Ontology-based KDP Approach. This approach is the integration of ontology engineering and traditional KDP approach steps. Three directions were identified in this approach: Ontology for KDP, KDP for Ontology, and the integration of both previous directions (Gottgtroy 2007).
Web-based KDP Approach. This approach mainly deals with web log analysis. It is mainly similar to traditional KDP approach, but it has some unique steps to deal with log web data, see (Pabarskaite and Raudys 2007) and (Buchner et al. 1999).
Agile-based KDP Approach.

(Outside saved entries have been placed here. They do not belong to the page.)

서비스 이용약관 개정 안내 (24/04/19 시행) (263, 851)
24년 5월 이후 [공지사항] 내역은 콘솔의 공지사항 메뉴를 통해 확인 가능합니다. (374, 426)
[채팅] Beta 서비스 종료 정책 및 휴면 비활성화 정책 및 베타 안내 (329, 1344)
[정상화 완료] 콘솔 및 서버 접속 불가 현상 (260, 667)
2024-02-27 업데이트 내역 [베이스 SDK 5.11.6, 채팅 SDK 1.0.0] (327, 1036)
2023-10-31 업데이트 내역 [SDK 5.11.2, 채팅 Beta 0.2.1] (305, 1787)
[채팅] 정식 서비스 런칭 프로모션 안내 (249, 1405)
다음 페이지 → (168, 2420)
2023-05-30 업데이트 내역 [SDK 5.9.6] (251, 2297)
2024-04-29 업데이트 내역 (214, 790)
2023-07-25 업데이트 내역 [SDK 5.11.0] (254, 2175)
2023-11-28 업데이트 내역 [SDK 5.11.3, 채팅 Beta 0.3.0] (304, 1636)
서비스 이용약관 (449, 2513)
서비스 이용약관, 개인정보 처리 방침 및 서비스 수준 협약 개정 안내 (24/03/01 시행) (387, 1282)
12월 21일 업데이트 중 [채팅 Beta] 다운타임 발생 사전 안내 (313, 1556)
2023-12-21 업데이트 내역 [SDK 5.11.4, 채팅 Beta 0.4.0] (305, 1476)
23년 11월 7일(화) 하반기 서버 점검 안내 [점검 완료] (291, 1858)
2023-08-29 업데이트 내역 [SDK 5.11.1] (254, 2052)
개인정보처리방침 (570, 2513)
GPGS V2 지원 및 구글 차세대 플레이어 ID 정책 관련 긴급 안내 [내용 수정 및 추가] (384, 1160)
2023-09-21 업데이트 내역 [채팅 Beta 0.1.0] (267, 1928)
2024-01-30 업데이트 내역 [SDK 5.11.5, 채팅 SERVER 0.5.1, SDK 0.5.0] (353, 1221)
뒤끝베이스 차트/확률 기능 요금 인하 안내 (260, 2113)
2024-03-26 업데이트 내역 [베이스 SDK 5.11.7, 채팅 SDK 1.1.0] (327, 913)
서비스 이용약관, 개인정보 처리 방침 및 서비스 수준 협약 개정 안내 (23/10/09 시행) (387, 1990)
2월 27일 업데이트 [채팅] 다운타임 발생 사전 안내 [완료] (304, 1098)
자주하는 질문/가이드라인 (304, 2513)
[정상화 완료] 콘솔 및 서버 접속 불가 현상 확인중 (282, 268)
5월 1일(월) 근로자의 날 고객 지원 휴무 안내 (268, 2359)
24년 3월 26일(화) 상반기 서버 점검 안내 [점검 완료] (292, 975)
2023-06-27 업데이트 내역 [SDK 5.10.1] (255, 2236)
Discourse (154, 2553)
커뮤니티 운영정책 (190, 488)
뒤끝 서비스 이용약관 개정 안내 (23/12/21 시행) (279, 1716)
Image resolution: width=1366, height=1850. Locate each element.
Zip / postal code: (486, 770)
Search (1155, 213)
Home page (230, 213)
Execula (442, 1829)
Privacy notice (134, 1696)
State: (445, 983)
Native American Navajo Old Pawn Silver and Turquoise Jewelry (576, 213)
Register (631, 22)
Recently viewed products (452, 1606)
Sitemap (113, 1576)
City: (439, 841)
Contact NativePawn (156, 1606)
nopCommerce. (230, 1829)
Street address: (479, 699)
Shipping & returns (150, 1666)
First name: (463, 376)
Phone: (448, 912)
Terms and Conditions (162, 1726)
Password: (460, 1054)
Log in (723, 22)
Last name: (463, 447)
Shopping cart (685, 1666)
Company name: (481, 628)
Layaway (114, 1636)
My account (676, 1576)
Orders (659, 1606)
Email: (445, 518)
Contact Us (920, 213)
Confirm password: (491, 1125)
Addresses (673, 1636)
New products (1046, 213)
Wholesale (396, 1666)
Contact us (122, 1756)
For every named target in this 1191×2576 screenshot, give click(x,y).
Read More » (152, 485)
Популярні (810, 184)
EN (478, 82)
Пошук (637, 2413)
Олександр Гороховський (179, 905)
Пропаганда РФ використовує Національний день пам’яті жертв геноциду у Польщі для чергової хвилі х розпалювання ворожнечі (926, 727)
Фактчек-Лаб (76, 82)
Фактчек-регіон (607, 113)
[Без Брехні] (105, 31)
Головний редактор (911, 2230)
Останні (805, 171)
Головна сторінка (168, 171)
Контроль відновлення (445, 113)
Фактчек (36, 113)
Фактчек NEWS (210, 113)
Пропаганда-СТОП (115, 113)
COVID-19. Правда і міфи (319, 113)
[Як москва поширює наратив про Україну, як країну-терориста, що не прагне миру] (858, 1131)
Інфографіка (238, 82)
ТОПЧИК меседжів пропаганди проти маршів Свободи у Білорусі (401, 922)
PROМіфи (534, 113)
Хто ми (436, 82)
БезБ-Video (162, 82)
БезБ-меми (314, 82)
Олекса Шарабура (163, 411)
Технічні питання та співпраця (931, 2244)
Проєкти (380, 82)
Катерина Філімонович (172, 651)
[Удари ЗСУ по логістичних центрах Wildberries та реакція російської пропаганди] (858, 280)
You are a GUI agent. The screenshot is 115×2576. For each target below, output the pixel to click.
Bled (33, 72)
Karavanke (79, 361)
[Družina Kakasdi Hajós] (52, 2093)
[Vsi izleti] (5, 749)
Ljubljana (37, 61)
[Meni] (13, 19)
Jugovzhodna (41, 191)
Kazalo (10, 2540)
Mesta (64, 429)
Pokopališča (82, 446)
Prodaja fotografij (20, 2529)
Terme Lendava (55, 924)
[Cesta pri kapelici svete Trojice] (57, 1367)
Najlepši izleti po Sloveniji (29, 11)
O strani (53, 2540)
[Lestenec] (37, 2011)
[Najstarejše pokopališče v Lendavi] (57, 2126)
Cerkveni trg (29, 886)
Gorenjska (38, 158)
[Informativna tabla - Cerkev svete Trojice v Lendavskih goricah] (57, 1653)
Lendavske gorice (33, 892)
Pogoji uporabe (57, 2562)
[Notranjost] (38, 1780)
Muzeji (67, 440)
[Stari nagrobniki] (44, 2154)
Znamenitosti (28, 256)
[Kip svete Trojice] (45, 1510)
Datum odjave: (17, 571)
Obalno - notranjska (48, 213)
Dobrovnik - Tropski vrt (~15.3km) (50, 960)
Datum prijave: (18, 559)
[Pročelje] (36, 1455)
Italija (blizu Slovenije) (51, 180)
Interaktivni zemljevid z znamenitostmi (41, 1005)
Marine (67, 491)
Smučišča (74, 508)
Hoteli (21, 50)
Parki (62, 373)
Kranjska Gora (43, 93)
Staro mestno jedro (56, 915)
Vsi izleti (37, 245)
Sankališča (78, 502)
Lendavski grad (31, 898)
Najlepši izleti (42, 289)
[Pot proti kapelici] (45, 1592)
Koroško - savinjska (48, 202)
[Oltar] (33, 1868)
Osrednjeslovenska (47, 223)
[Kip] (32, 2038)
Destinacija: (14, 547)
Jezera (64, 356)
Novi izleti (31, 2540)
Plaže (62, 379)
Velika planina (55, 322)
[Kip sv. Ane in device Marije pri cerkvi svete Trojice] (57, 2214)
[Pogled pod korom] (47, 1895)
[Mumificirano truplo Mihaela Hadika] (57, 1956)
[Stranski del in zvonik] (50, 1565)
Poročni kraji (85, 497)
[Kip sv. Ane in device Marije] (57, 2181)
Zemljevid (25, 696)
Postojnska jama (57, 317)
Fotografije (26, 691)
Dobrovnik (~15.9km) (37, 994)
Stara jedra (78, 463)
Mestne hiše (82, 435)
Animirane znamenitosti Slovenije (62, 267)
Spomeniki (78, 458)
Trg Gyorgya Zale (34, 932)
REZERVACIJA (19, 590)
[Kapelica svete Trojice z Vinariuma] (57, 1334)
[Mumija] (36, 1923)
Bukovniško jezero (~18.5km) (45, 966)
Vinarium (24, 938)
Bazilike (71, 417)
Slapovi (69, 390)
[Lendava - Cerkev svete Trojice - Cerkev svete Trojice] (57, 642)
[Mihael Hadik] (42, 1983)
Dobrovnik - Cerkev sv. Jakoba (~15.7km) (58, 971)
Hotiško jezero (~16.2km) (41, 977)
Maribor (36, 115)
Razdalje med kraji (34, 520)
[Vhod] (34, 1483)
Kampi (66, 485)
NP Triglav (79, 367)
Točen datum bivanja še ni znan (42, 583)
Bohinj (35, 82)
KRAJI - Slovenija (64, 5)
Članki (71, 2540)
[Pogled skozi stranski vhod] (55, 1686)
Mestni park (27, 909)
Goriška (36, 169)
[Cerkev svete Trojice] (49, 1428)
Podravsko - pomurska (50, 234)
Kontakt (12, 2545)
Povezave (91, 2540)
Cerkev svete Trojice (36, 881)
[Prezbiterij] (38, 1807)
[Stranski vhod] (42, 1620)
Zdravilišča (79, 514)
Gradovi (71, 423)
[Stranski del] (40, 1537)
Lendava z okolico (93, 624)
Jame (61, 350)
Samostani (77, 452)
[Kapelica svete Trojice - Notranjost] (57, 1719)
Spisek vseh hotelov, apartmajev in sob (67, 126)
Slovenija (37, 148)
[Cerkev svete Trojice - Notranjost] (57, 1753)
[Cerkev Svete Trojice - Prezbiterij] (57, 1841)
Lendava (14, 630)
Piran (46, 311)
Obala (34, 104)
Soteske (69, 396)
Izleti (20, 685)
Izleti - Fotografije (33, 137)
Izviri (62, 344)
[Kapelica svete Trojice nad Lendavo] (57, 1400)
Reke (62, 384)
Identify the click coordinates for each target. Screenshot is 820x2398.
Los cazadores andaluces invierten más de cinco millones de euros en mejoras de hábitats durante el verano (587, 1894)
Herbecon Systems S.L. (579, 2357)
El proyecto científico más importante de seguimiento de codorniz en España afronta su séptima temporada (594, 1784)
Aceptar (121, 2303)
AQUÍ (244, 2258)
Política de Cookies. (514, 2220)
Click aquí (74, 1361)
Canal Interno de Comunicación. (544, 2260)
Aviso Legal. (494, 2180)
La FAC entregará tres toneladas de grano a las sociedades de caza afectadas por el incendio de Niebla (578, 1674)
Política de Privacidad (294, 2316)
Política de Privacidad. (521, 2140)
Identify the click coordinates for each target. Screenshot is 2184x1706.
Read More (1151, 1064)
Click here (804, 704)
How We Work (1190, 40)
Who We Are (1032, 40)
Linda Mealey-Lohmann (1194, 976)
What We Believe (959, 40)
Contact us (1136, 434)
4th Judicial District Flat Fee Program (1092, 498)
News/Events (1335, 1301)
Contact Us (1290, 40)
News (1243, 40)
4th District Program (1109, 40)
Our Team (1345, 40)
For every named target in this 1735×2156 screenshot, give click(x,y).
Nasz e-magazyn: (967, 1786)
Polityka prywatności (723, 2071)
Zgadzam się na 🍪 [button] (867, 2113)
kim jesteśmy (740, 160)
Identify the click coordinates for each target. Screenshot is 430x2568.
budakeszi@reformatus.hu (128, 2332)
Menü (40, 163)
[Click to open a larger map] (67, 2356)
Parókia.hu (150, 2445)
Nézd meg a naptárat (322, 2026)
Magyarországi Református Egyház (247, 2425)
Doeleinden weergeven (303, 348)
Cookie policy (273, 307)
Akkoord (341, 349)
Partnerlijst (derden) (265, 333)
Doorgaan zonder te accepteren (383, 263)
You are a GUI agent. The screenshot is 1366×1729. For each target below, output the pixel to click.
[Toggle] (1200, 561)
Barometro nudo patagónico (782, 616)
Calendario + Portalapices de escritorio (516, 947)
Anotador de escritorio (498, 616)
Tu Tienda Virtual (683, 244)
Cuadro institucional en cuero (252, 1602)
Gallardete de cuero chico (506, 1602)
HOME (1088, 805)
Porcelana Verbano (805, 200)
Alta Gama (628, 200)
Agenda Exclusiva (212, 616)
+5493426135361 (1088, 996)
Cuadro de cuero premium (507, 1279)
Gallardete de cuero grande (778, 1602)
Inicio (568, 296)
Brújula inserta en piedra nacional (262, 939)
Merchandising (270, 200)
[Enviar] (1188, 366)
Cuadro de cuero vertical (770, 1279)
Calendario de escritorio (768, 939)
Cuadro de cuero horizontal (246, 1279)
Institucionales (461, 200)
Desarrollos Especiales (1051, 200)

This approach is the integration between agile methodologies and KDP traditional methodologies (Alnoukari et al. 2008).
The Leading Kdp Models
The following leading KDP models have been chosen by the authors based on their innovation steps, and their applications in both academia and industry:
Knowledge Discovery in Databases (KDD) Process by Fayyad et al. (1996).
Information Flow in a Data Mining Life Cycle by Ganesh et al. (1996).
SEMMA by SAS Institute (1997).
Refined KDD paradigm by Collier et al. (1998).
Knowledge Discovery Life Cycle (KDLC) Model by Lee and Kerschberg (1998).
CRoss-Industry-Standard Process for Data Mining (CRISP-DM) by CRISP-DM (2000).
Generic Data Mining Life Cycle by (DMLC) by Hofmann (2003).
Ontology Driven Knowledge Discovery Process (ODKD) by Gottgtroy (2007).
Adaptive Software Development-Data Mining (ASD-DM) Process Model by Alnoukari et al. (2008).